Do you know what it means to get a no closing costs refinance from your bank? Each time that you take out a mid to large sized mortgage or loan, you are going to be required to either pay extra money through monthly interest rates or by paying a closing cost. A closing cost is basically a fee that is attached to the final payment of a mortgage that ranges anywhere from hundreds to thousands of dollars. Sometimes it can actually be a good idea to take out a refinancing payment option through your lender that allows you to skip paying the closing costs.

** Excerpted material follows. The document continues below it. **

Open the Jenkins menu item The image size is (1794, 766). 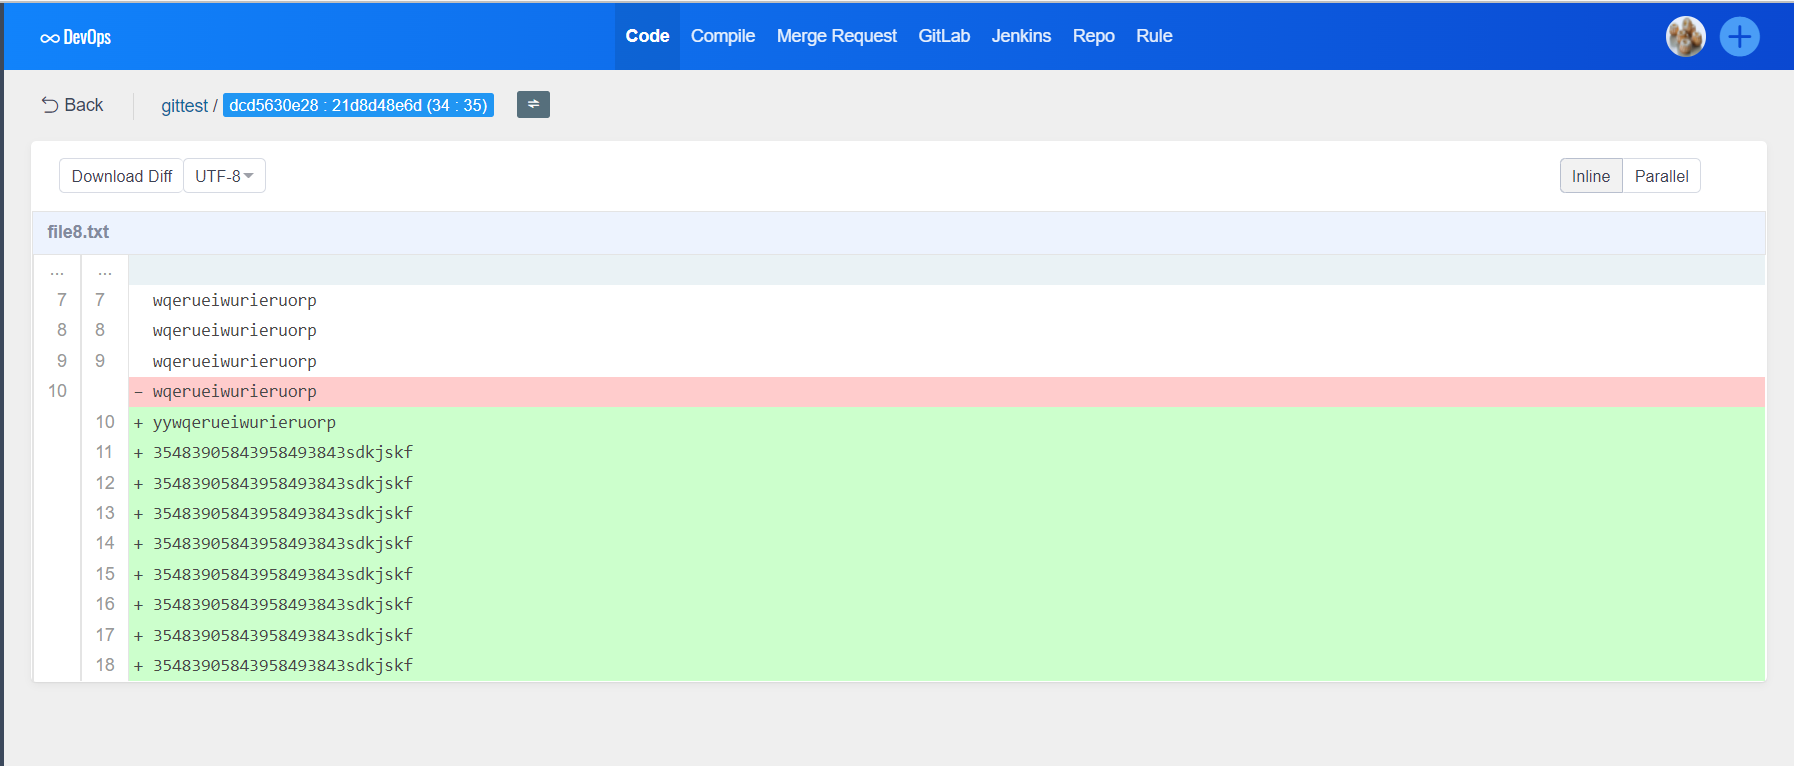[1021, 36]
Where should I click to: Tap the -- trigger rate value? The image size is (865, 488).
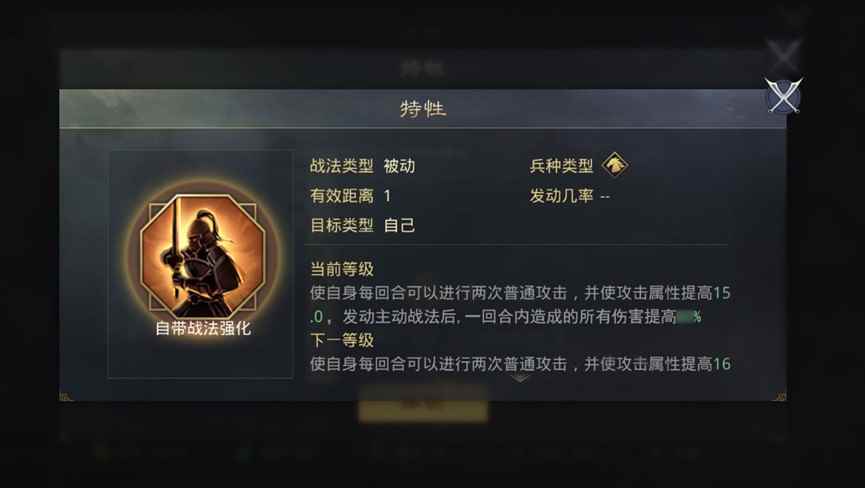pos(605,196)
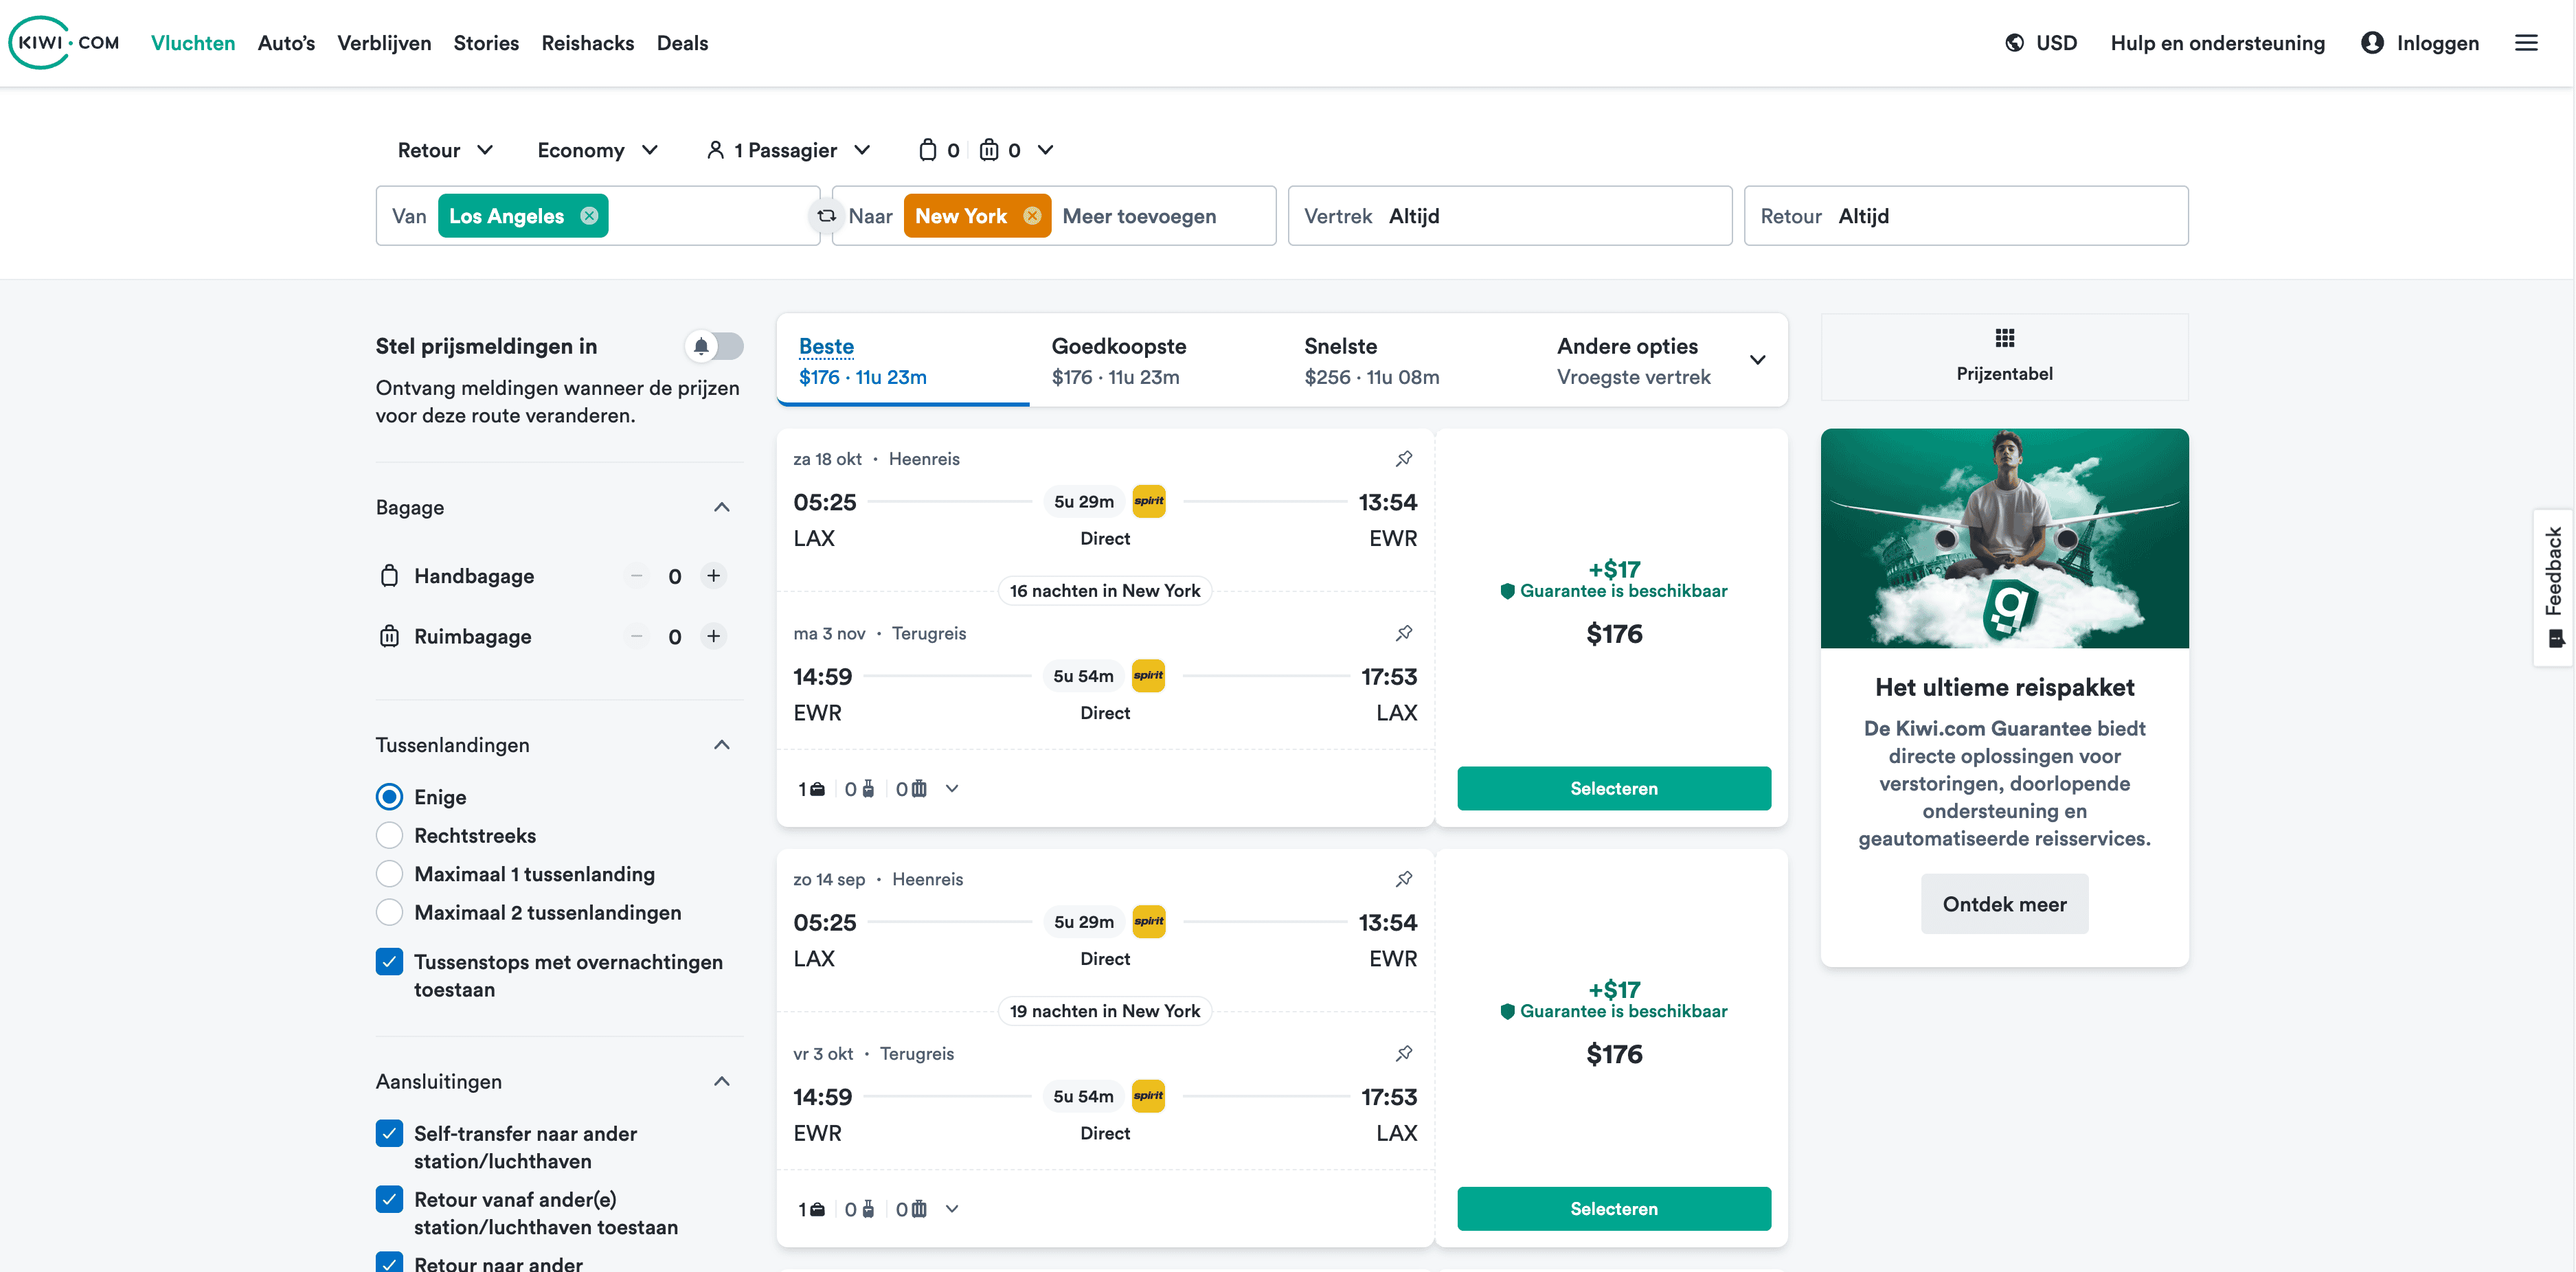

On the other hand, it may be a better deal to cough up the money to cover the costs of closing because they may be less than the total amount of interest that you will be charged on your monthly payments. It is completely up to you to decide what kind of payment policy that you are going to need. Each person has different needs and is going to attempt to find out what type of refinancing policy is going to be best for their particular situation. It is good to ask yourself whether you are interested in saving money in the short term or whether you don’t mind paying a little bit extra in the short term to save in the long run.

If you are trying to save yourself money in the short term, then you are going to want to get a no closing cost refinance loan. With that said, if your goal is to have more money in the long run (e.g. after you are done paying off your mortgage), then you will want to make sure that you decide to pay for the closing costs. A lot of times the closing costs scare a lot of people because they can be quite high. However, if the closing costs are only $1000 and you end up paying $2500 in interest rates in exchange for not having to pay the closing, you are actually losing money.